Remove characters not-suitable for UTF-8 encoding from String
UTF-8 is not a character set, it's a character encoding, just like UTF-16.
UTF-8 is capable to encode any unicode character and any unicode text to a sequence of bytes, so there is no such thing as characters not suitable for UTF-8.
You're using a constructor of String
which only takes a byte array (String(byte[] bytes)) which according to the javadocs:
Constructs a new String by decoding the specified array of bytes using the platform's default charset.
It uses the default charset of the platform to interpret the bytes (to convert the bytes to characters). Do not use this. Instead when converting a byte array to String
, specify the encoding you wish to use explicitly with the String(byte[] bytes, Charset charset) constructor.

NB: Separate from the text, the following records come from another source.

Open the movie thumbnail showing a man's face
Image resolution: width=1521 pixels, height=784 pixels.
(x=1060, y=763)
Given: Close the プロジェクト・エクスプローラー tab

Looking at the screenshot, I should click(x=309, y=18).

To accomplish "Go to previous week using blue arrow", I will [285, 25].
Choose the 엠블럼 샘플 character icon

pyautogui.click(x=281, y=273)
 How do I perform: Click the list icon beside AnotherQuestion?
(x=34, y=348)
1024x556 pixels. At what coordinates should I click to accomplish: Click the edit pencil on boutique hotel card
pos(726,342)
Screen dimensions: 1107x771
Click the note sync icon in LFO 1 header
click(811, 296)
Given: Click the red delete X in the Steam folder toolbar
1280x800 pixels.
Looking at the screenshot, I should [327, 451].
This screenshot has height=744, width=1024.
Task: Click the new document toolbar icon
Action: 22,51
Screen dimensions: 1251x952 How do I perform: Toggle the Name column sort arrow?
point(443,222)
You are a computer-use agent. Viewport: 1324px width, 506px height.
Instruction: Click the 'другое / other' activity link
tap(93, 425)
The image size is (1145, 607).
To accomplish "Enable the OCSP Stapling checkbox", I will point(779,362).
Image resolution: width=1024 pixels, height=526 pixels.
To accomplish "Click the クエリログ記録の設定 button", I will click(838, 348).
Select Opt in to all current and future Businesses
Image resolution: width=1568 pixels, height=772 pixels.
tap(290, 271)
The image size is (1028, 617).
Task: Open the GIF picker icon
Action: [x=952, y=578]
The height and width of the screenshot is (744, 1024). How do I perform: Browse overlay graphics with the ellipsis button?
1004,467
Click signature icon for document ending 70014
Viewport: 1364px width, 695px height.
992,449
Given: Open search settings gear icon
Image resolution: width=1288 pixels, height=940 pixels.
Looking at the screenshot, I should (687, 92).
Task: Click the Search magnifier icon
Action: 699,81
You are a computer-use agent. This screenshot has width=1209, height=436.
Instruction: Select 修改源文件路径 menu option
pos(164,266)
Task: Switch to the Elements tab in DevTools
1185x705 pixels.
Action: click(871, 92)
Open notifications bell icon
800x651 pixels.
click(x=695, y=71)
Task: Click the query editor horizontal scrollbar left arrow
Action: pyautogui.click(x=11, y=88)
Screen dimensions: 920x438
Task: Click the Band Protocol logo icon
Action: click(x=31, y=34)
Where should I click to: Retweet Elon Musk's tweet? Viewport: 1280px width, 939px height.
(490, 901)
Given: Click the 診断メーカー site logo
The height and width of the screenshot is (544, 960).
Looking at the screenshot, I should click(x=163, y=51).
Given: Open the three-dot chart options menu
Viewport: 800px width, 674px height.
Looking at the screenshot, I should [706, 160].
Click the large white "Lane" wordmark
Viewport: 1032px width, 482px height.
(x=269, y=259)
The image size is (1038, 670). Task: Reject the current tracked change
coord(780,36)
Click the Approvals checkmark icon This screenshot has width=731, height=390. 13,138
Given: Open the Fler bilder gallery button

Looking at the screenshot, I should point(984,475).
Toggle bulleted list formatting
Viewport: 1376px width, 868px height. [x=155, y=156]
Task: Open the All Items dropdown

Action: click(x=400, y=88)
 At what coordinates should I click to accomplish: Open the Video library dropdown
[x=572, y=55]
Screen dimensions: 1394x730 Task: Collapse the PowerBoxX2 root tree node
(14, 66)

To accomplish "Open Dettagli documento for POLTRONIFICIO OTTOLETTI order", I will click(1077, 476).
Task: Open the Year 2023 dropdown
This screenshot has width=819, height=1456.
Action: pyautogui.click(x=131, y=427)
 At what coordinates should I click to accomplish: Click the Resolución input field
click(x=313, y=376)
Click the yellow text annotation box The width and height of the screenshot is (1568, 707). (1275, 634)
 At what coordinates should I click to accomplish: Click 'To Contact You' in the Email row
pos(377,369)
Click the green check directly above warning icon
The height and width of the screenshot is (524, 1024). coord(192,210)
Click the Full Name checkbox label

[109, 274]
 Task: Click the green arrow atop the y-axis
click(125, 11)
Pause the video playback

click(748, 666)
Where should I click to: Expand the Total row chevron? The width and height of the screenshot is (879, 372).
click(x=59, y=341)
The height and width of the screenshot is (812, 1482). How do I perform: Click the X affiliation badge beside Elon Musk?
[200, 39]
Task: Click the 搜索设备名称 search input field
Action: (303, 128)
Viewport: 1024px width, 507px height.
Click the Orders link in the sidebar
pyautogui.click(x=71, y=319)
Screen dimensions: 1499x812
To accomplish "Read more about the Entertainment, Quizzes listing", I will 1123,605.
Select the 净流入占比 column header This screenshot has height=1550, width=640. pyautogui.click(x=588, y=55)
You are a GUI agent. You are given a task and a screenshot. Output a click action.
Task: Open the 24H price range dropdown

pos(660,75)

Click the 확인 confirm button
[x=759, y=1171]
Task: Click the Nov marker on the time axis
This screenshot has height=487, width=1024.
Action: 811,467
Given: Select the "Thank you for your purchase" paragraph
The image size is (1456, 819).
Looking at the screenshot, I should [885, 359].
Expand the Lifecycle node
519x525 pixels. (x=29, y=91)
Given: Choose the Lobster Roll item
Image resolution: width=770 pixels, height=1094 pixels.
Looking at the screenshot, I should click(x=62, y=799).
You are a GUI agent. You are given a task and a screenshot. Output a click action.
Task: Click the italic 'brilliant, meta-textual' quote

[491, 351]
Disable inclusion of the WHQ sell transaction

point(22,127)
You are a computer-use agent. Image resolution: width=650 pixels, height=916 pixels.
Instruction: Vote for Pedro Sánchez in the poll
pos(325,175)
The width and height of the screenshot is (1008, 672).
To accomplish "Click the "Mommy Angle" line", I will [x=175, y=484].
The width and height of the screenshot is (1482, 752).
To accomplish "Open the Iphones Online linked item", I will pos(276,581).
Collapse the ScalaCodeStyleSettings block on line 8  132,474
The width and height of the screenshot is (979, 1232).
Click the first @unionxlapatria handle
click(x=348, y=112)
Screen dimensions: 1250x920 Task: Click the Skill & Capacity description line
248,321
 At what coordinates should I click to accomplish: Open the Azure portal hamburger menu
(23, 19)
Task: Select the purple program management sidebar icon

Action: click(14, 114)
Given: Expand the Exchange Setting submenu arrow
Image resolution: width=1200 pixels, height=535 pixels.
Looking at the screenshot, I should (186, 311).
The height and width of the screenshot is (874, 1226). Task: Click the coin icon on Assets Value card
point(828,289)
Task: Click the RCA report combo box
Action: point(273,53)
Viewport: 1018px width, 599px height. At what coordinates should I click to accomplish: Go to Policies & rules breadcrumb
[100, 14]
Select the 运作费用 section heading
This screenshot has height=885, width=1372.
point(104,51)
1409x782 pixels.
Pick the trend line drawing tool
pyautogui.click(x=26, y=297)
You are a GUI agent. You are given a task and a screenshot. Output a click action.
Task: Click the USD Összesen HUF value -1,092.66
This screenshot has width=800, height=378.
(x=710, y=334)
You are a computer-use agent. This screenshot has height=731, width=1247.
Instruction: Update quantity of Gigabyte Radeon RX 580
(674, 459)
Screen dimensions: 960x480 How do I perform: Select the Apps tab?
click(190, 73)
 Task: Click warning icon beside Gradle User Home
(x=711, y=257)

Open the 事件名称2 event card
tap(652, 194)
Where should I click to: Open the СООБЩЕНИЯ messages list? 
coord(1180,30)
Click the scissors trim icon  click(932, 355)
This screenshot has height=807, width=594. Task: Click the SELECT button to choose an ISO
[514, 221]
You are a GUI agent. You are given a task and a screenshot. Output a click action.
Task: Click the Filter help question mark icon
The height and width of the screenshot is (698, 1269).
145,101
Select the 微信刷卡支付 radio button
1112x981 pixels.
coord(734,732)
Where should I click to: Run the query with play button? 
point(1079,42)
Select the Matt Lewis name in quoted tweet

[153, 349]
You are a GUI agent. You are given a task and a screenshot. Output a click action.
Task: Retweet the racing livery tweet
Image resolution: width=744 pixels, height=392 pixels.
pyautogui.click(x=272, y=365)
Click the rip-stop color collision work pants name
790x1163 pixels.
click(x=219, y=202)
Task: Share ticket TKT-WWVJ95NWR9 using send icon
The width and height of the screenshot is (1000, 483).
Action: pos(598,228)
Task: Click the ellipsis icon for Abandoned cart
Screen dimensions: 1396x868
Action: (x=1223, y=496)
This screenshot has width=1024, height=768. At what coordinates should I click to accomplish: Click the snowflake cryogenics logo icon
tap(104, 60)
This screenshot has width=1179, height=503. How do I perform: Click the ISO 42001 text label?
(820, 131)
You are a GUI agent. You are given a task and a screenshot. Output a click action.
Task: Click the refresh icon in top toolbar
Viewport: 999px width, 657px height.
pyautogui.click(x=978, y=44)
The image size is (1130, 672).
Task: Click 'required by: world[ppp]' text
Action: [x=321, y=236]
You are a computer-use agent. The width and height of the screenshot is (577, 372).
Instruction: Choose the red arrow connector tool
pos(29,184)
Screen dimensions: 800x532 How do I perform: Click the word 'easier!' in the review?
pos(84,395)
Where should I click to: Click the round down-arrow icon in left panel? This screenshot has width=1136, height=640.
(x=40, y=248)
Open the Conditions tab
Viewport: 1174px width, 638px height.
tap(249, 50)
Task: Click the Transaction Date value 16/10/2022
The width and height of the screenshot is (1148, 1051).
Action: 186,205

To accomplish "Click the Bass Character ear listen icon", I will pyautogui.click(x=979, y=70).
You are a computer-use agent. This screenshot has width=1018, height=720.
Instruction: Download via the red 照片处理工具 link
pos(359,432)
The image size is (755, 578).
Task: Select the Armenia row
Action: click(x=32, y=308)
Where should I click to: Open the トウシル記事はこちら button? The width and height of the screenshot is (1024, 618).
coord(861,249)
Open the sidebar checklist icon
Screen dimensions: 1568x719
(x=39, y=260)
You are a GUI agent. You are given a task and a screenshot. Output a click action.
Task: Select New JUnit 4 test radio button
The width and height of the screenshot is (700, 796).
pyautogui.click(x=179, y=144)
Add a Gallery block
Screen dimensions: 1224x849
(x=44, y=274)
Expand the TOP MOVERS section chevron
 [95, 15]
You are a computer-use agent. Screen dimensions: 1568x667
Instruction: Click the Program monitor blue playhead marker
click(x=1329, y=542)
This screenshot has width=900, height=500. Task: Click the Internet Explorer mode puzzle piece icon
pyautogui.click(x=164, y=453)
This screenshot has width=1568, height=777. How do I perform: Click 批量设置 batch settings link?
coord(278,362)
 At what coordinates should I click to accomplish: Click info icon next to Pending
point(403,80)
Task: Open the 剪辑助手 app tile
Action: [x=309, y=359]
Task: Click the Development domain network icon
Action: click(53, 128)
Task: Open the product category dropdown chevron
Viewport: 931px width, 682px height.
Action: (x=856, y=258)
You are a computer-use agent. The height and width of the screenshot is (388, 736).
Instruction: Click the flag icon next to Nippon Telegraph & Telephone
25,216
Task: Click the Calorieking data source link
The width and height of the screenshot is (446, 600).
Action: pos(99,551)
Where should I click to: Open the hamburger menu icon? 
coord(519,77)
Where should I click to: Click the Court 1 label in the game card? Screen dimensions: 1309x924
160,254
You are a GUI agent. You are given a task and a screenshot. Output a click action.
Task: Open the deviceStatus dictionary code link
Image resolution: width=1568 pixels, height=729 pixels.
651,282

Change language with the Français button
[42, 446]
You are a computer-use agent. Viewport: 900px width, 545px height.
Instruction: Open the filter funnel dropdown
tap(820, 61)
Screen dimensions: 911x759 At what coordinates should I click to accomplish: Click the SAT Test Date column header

If you have issues with certain characters, that is most likely due to using different character sets or encodings at the server side and at the client side (brownser+HTML). Make sure you use UTF-8 everywhere, do not mix encodings and do not use the default encoding of the platform.
Some readings how to achieve this:
How to get UTF-8 working in Java webapps?
Maybe the answer with the CharsetDecoder of this question helps. You could change the CodingErrorAction to REPLACE and set a replacement in my example "?". This will output a given replacement string for invalid byte sequences. In this example a UTF-8 decoder capability and stress test file is read and decoded:
CharsetDecoder utf8Decoder = Charset.forName("UTF-8").newDecoder();
utf8Decoder.onMalformedInput(CodingErrorAction.REPLACE);
utf8Decoder.onUnmappableCharacter(CodingErrorAction.REPLACE);
utf8Decoder.replaceWith("?");
// Read stress file
Path path = Paths.get("<path>/UTF-8-test.txt");
byte[] data = Files.readAllBytes(path);
ByteBuffer input = ByteBuffer.wrap(data);
// UTF-8 decoding
CharBuffer output = utf8Decoder.decode(input);
// Char buffer to string
String outputString = output.toString();
System.out.println(outputString);